### Exercise set
a - In the passage on contract files, what must the agency ensure about decentralized files?
b - Reproduce the passage on contract files word for word, starting at "Protect bid, proposal, and" and ending at "records when needed.".

### Extract

*-*-*


    Paying Office

    Maintain the paying office file with documentation that supports, substantiates, and reflects contract payments. The office must preserve records needed to verify payment actions and payment-related decisions.

    Agency

    Establish file-location and maintenance practices that satisfy the requirements for documentation, accessibility, minimal duplication, safeguarding classified information, and compliance with agency regulations. The agency must also decide whether files will be separate or combined and ensure decentralized files are centrally controlled and locatable.

    Records/Files Management Personnel

    Implement the agency’s filing structure, retention practices, and locator controls so contract files can be found promptly and maintained properly across organizational elements or outside offices. They must also support the use of paper, electronic, microfilm, or mixed media in a compliant way.

    All Personnel Handling Contract Files

    Protect bid, proposal, and source selection information from unauthorized disclosure and follow applicable security and records-handling rules. Personnel must avoid creating unnecessary duplicate or working files and must preserve the integrity of the official file.

    Practical Implications

    1

    This section is mainly about making the contract record complete and usable. If the file does not clearly show the basis for award, administration actions, and payment support, the agency may struggle during audits, protests, disputes, or closeout.

    2

    A common pitfall is scattering records across offices without a reliable locator system. Decentralized files are allowed, but only if responsibility is assigned and the agency can promptly find the records when needed.

*-*-*

### Saved entries
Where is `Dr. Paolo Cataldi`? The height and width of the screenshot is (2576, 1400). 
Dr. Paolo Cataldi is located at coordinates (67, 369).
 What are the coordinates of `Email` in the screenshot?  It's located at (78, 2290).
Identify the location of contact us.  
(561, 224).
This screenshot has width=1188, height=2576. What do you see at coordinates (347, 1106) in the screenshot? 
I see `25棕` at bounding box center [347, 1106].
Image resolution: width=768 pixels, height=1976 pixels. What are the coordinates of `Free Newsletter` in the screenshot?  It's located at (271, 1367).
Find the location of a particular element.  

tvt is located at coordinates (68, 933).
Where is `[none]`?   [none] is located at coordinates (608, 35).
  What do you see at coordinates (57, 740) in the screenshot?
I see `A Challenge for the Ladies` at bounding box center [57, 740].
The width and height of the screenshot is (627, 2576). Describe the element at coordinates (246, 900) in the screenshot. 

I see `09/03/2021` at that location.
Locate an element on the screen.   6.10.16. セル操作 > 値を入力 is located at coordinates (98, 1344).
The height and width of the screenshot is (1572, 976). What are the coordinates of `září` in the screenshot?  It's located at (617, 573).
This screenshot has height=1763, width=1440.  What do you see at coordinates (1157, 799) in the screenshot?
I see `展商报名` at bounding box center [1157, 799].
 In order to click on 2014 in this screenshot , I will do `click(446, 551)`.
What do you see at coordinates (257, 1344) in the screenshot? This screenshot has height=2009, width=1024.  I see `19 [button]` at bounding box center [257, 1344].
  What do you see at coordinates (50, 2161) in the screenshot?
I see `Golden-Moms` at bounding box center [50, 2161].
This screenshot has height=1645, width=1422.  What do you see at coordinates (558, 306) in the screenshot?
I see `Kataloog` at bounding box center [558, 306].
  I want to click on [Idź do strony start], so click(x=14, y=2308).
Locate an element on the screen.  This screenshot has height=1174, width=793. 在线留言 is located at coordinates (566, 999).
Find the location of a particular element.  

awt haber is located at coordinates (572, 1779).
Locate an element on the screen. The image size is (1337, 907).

*-*-*

### Solution list
a - The agency must ensure decentralized files are centrally controlled and locatable.

b -
Protect bid, proposal, and source selection information from unauthorized disclosure and follow applicable security and records-handling rules. Personnel must avoid creating unnecessary duplicate or working files and must preserve the integrity of the official file.

    Practical Implications

    1

    This section is mainly about making the contract record complete and usable. If the file does not clearly show the basis for award, administration actions, and payment support, the agency may struggle during audits, protests, disputes, or closeout.

    2

    A common pitfall is scattering records across offices without a reliable locator system. Decentralized files are allowed, but only if responsibility is assigned and the agency can promptly find the records when needed.